Последнее, что нам нужно сделать, это дополнить все примеры до длины самого длинного элемента, когда мы собираем элементы вместе — метод, который мы называем динамическим пэддингом (dynamic padding).

Dynamic padding

Функция, отвечающая за объединение элементов внутри батча, называется collate function (функция сопоставления). Это аргумент, который вы можете передать при создании DataLoader, по умолчанию это функция, которая просто преобразует ваши образцы в тензоры PyTorch и объединяет их (рекурсивно, если вашими элементами являются списки, кортежи или словари). В нашем случае это невозможно, поскольку входные данные, которые у нас есть, не будут иметь одинакового размера. Мы намеренно не стали делать пэддинг, чтобы применять его только по мере необходимости в каждом пакете и избегать слишком длинных входных данных с большим количеством отступов. Это немного ускорит обучение, но учтите, что если вы тренируетесь на TPU, это может вызвать проблемы — TPU предпочитают фиксированные формы, даже если для этого требуется дополнительн пэддинг.

Для того, чтобы сделать это на практике, мы должны задать функцию сопоставления, которая будет осуществлять корректный пэддинг элементов выборки, которые мы хотим объединить в батч. К счастью, библиотека 🤗 Transformers предоставляет нам эту функцию через класс DataCollatorWithPadding. При создании экземпляра требуется указать токенизатор (чтобы знать, какой токен использовать для пэддинга и слева или справа нужно дополнять данные), а дальше функция сделает все, что вам нужно:

from transformers import DataCollatorWithPadding

data_collator = DataCollatorWithPadding(tokenizer=tokenizer)

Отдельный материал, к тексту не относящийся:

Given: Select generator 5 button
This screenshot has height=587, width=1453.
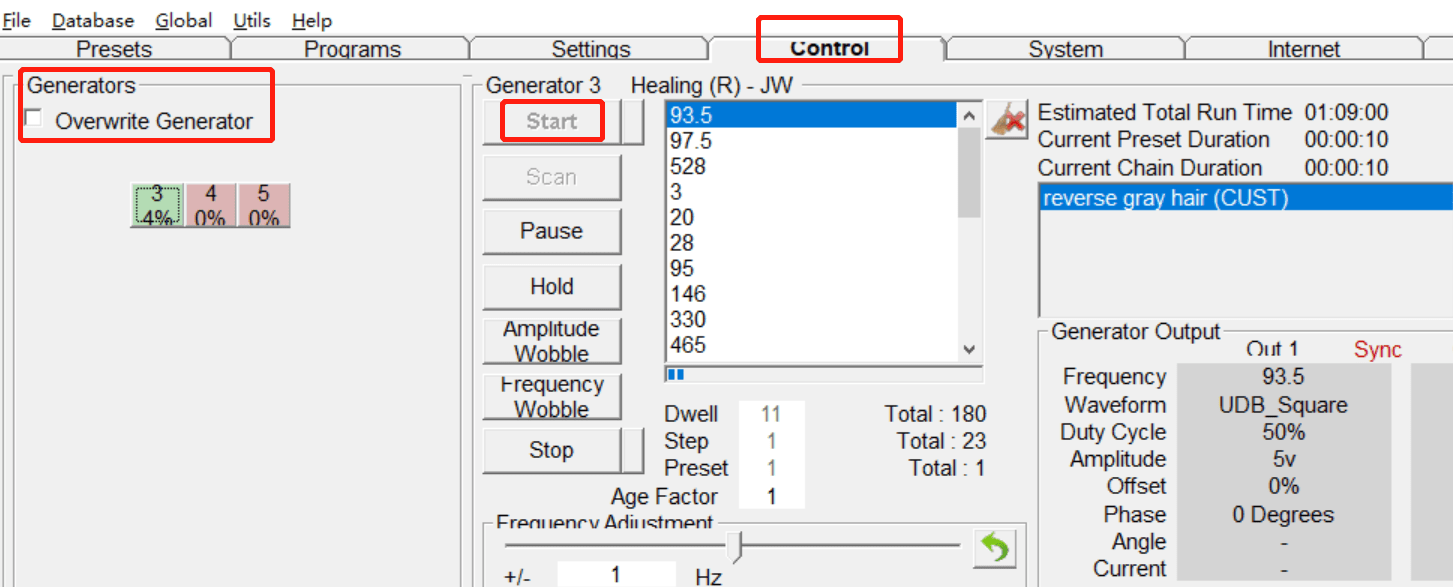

Чтобы протестировать это, давайте возьмем несколько элементов обучающей выборки, которые мы хотим объединить в батч. Мы удалим колонки idx, sentence1 и sentence2 т.к. они содержат строки (а мы не можем превратить строки в тензоры) и посмотрим на длину каждой записи в батче:

samples = tokenized_datasets["train"][:8]
samples = {k: v for k, v in samples.items() if k not in ["idx", "sentence1", "sentence2"]}
[len(x) for x in samples["input_ids"]]
[50, 59, 47, 67, 59, 50, 62, 32]

Неудивительно: мы получили объекты разной длины от 32 до 67. Динамический пэддинг подразумевает, что все объекты будут дополнены до максимальной длины, до 67.

No surprise, we get samples of varying length, from 32 to 67. Dynamic padding means the samples in this batch should all be padded to a length of 67, the maximum length inside the batch. Без динамического заполнения все выборки должны быть дополнены до максимальной длины во всем наборе данных, или до максимальной длины, которую может принять модель. Давайте дважды проверим, что наш data_collator динамически правильно дополняет батч:

batch = data_collator(samples)
{k: v.shape for k, v in batch.items()}
{'attention_mask': torch.Size([8, 67]),
 'input_ids': torch.Size([8, 67]),
 'token_type_ids': torch.Size([8, 67]),
 'labels': torch.Size([8])}

Выглядит неплохо! Теперь мы пришли от обычного текста к батчу, с которым может работать наша модель. Можем приступить к fine-tuning!

✏️ Попробуйте! Повторите этап препроцессинга для набора данных GLUE SST-2. Он немного отличается, так как состоит из отдельных предложений, а не пар, но в остальном это то же самое, что мы сделали. Для более сложной задачи попробуйте написать функцию предварительной обработки, которая работает с любой из задач GLUE.